AR15 advice

If you're in a situation where all the ammo you have is what you can carry, I suspect you would prefer to have 800 rounds of second best over 500 rounds of best. When you're out, you're out.

There is no exigent circumstance that I can imagine where I would need to hump it with 800 rds of any ammo. I would fucking dig a hole with my bare hands until I found water. Hit a deer with 5.56 and it's iffy. Not so with my 7.62.

It's exactly what is so absurd about these threads... making arguments on MV when it's blatantly obvious that 5.56 is vastly inferior.
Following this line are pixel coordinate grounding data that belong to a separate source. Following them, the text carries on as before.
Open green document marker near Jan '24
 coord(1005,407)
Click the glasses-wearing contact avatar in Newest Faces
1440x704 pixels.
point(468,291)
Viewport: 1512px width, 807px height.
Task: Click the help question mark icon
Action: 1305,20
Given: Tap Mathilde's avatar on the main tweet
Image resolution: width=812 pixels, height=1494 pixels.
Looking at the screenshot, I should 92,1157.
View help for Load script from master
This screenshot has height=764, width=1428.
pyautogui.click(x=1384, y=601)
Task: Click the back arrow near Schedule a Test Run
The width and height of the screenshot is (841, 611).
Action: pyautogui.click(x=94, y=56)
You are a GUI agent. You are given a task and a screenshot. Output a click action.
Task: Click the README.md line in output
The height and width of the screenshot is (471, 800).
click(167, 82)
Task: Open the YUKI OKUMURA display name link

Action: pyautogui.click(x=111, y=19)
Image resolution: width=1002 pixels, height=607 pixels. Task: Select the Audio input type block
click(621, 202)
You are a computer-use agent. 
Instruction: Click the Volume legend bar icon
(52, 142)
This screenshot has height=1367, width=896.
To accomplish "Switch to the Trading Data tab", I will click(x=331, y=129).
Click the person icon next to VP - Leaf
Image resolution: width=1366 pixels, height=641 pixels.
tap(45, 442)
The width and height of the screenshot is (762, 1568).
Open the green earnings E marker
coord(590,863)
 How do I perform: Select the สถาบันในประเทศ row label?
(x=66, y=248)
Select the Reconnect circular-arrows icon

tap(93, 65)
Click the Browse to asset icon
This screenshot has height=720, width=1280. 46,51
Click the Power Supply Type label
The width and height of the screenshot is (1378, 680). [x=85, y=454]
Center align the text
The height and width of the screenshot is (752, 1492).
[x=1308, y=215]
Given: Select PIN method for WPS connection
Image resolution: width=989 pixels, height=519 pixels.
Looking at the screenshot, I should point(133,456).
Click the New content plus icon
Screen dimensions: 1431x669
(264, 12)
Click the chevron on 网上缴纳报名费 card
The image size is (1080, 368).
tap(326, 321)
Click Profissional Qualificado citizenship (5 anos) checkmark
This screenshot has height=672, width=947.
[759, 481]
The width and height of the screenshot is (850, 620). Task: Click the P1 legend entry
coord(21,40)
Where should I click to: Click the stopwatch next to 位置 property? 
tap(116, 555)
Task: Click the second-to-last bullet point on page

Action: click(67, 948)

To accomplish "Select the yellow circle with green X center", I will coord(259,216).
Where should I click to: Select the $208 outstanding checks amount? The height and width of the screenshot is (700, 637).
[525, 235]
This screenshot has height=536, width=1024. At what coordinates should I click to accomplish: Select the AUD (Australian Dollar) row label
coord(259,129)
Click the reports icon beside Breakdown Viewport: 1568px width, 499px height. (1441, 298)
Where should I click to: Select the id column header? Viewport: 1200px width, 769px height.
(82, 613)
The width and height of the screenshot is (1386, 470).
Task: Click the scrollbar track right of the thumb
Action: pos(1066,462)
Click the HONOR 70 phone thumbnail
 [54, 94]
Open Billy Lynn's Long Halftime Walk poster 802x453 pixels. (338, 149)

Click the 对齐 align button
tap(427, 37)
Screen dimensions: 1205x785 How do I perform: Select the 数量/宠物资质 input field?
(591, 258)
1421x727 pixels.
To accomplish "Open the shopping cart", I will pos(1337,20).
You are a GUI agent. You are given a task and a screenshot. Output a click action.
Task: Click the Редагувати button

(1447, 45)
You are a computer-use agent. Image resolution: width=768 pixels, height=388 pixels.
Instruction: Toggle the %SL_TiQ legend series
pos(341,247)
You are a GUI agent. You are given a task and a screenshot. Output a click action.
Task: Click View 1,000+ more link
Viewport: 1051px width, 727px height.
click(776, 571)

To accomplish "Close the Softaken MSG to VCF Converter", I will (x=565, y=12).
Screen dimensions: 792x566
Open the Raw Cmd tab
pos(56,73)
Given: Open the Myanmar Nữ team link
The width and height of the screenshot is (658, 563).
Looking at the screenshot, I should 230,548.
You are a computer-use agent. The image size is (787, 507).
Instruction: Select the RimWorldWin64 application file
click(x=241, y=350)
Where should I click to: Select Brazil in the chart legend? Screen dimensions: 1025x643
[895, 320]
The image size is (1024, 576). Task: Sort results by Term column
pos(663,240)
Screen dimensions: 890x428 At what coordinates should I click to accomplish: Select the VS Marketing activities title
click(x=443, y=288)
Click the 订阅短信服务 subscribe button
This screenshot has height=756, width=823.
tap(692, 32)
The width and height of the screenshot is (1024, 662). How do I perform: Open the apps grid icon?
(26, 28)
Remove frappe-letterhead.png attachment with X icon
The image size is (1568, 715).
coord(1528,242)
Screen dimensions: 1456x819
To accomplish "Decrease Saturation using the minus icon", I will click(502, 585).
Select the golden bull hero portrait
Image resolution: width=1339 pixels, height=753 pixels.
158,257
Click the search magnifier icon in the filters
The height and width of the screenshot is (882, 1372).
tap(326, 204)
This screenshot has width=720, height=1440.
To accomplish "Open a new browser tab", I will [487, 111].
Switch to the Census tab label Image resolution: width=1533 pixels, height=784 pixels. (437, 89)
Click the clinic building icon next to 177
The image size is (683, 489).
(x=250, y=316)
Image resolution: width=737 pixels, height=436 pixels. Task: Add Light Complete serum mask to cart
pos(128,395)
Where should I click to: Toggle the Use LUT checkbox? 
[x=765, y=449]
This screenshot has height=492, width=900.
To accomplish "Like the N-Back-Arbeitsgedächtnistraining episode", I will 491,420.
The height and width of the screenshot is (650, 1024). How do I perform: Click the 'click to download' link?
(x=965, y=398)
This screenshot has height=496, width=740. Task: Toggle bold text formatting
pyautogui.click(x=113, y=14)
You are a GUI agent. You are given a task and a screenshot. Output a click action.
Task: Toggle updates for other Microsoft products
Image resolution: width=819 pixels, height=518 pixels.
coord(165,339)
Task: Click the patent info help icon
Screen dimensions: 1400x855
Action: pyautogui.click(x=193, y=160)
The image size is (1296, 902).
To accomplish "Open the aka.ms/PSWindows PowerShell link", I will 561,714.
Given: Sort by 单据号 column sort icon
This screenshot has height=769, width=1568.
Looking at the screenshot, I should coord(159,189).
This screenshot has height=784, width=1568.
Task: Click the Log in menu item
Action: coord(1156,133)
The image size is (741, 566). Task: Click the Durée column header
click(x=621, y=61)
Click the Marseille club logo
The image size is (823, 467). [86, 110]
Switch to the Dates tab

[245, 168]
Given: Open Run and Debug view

I have a bunch of guns in 5.56 and only one in 7.62. The reasoning is common-caliber. I have many 000s of rounds of SS-109 General Dynamics 5.56 NATO--best ammo made. My kids aren't going to *want* to learn to shoot a 7.62 SCAR. It's soft-shooting for a 7.62, but not for a 12yo. I can also (and have) convert my 5.56 guns to pistol cals. 5.56 platforms are often a smaller footprint, but rarely an issue (SCAR H and L are basically the same volume). My choice in 5.56 is very small (28" OAL), and thus an advantage to me for carry. The 9mm conversion is 25" OAL.

Otherwise I'd only own 7.62 in a rifle. The 5.56 fanboys talk about ballistics, but they are really referring to bullet-drop. The 5.56 is like rimfire at 200Y when compared to 7.62.

Home defense? As I have stated earlier--5.56 is stupid for home-defense. 7.62 is even dumber, but these guns are multi-role (truck gun, home defense, target, hunting, competition). You use what's available.

My idea of an ideal home defense weapon (other than shotgun) is a 9mm carbine. I have two.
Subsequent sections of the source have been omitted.